Die zunehmende Aufdeckung oder Selbstenttarnung von Zusammenschlüssen faschistischer Polizist*innen und Armeeangehörigen unterschiedlichster Einheiten und Angehörigen von Verfassungsschutz oder Bundesnachrichtendienst sind auch nur die bekanntgewordene Spitze des Eisbergs. Unvergessen sind die Verflechtungen von Polizei, Verfassungsschutz und Faschisten über die Terrorgruppe „Nationalsozialistischer Untergrund“ (NSU), die jahrelang, ungestört durch die Polizei, mordend durch die BRD ziehen konnte. Als sie aufflog, begann man beim Verfassungsschutz massenhaft Akten zu schreddern die das Mitwissen bzw. die Mittäterschaft des Geheimdienstes zum Inhalt hatten. Bisher gesprochene Urteile, seien es die zum NSU oder die zum Terrornetzwerk „Nordkreuz“ zeigen auch, dass die Justiz die Gefahr entweder ignoriert oder potentielle faschistische Terrorgruppen bewusst mit Samthandschuhen angefasst werden. (Artikel beim NDR)

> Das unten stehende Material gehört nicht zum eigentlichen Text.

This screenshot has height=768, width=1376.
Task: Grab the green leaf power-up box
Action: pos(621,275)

Derek Chauvin, der Mörder von George Floyd, trägt ein Cap mit der Aufschrift „make whites great again“

Auch der Mörder von George Floyd ist ein Anhänger der rassistischen „White Supremacists“ in den USA, wie er auch gerne zur Schau stellt. Der Täter Derek Chauvin war bereits zuvor mehrfach an der Ermordung von Menschen beteiligt. Dies sollte man immer vor Augen haben, zu was Nazis und andere Rassisten mit den Befugnissen des Polizeiamtes in der Lage und Willens sind, wenn sie gefahrlos und gedeckt durch das Gesetz, Menschen schikanieren, demütigen, schlagen, mißhandeln, vergewaltigen, foltern und auch ermorden dürfen. (Artikel im Lower Class Mag)

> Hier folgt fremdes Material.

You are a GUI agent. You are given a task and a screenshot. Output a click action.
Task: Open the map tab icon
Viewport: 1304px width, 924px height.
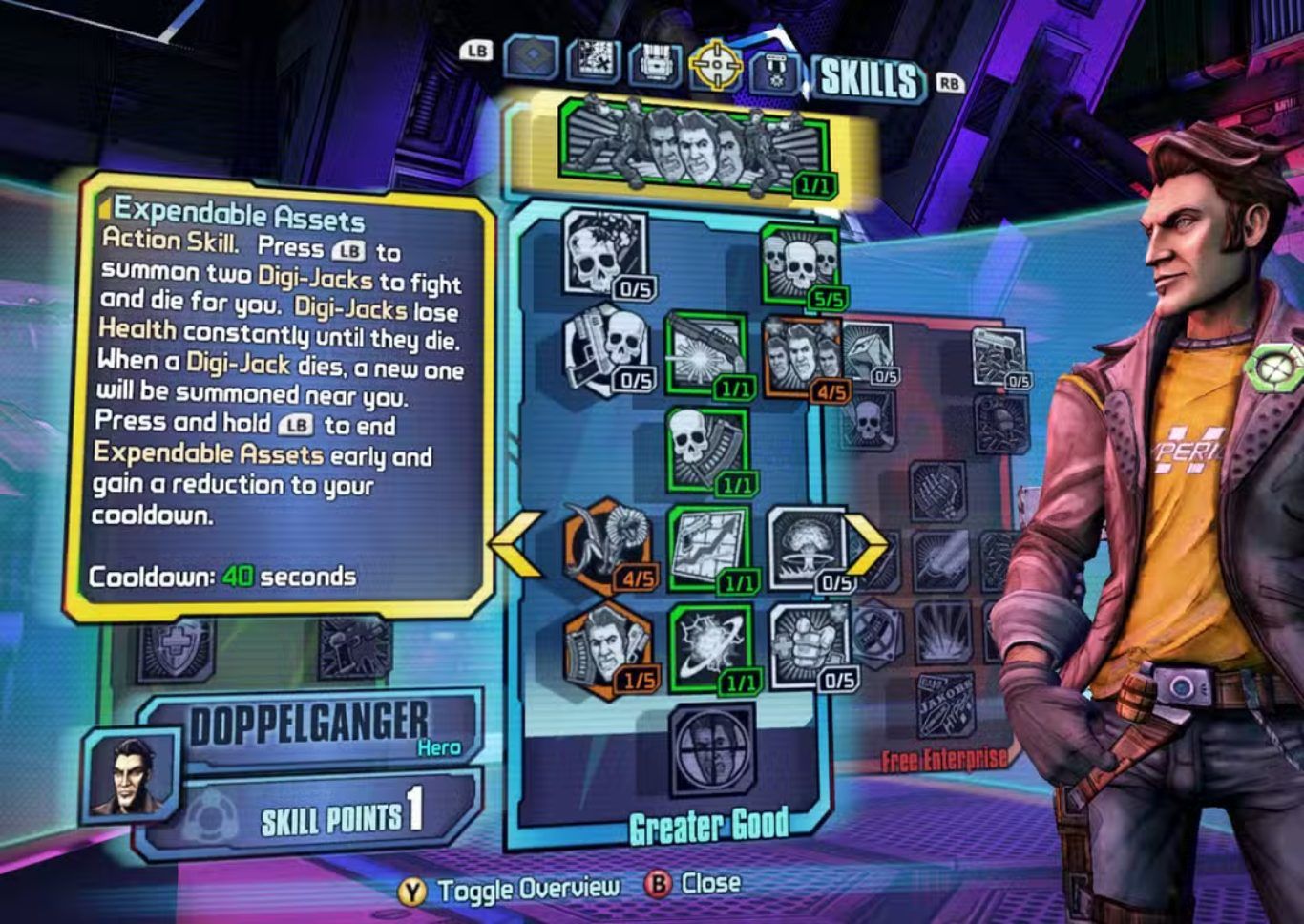594,60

Auch hier in der BRD und in ganz Europa bereiten sich die Herrschenden mit dem Aushöhlen bürgerlicher Grundrechte, dem Ausweiten von Polizeibefugnissen bis hin zu Tolerierung oder Bildung faschistischer Terrornetzwerke darauf vor, dass die zum Kapitalismus gehörenden Krisen auch hier mehr Menschen auf die Straße treiben. Mit Zunahme der Verschärfungen in Form von Zwangsräumungen, Verschuldung, Erwerbslosigkeit, Armut (trotz Maloche) und der Einsicht, dass man von antisemitischem Verschwörungsblödsinn, nationalem Stolz und rassistischer Hetze die Miete nicht bezahlen oder den Kühlschrank vollkriegen kann, werden sich auch hier die Menschen über die künstlichen Grenzen von Herkunft und Hautfarbe hinweg wieder gemeinsam organisieren und kämpfen. Und dafür müssen wir von hier nicht erst in die USA schauen. In Frankreich finden seit Jahrzehnten entschiedene Kämpfe wegen mörderischer Verfolgungsjagden der Polizei oder auch erfolgreich gegen Verschlechterungen durch sogenannte Renten- oder Arbeitsmarktreformen statt.

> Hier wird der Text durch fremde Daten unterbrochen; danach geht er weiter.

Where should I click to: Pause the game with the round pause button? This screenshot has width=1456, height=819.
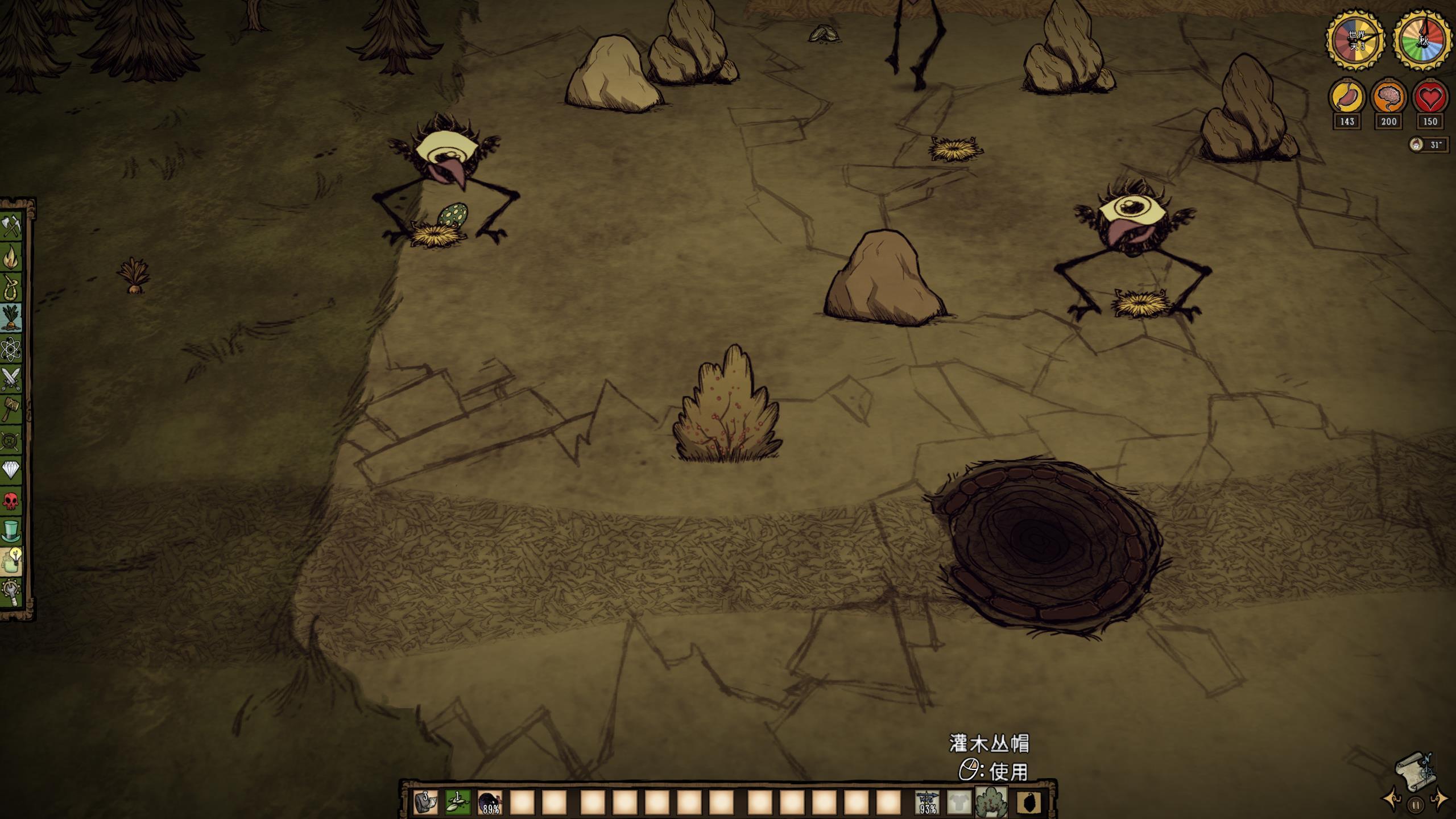click(1416, 805)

Längst werden wir hier darauf vorbereitet und kriegen es auch vorgeführt, dass auch die durch die Corona-Pandemie verschärfte Krise wieder bedeutet, dass Konzerne mit Milliarden in Form von günstigen Krediten oder Kaufprämien unterstützt werden, während gleichzeitig Arbeiter*innen in die Erwerbslosigkeit geworfen werden, das Sozialsystem weiter geschliffen wird, die Grundrente aufgeschoben und auch sonst munter weiter von unten nach oben verteilt wird. Oben drauf werden weitere Milliarden investiert, damit die BRD in Zukunft auch bei einem Atomkrieg munter mitmachen kann. (Artikel in der Süddeutschen Zeitung)

Die Rolle, die die herrschende Klasse uns in ihren stetigen Konflikten um Rohstoffe, Einfluss, Macht und Märkte zugedacht hat ist klar: malochen, konsumieren, fresse halten, töten und sich umbringen lassen.

Nehmen wir uns also an den Kämpfen in den USA ein Beispiel. Auch hier gibt es genug Gründe.

Ein Demonstrant in Atlanta steht mit einem eroberten Polizeischild auf einem brennenden Polizeiauto

Im Gedenken an Breonna Taylor, George Floyd und allen anderen, die durch den Terror von Polizei und anderen Faschist*innen in den USA ermordet wurden!

Im Gedenken an Oury Jalloh und Amad Ahmad und allen anderen, die durch den Terror von Polizei und anderen Faschist*innen in der BRD ermordet wurden!

Im Gedenken an alle, die durch Rassismus, Nationalismus, Antisemitismus, Sexismus und Imperialismus umgekommen sind!

Im Gedenken an all jene, die im Kampf gegen diese Zustände ermordet wurden und gefallen sind!

Eine andere Welt ist möglich und nötig!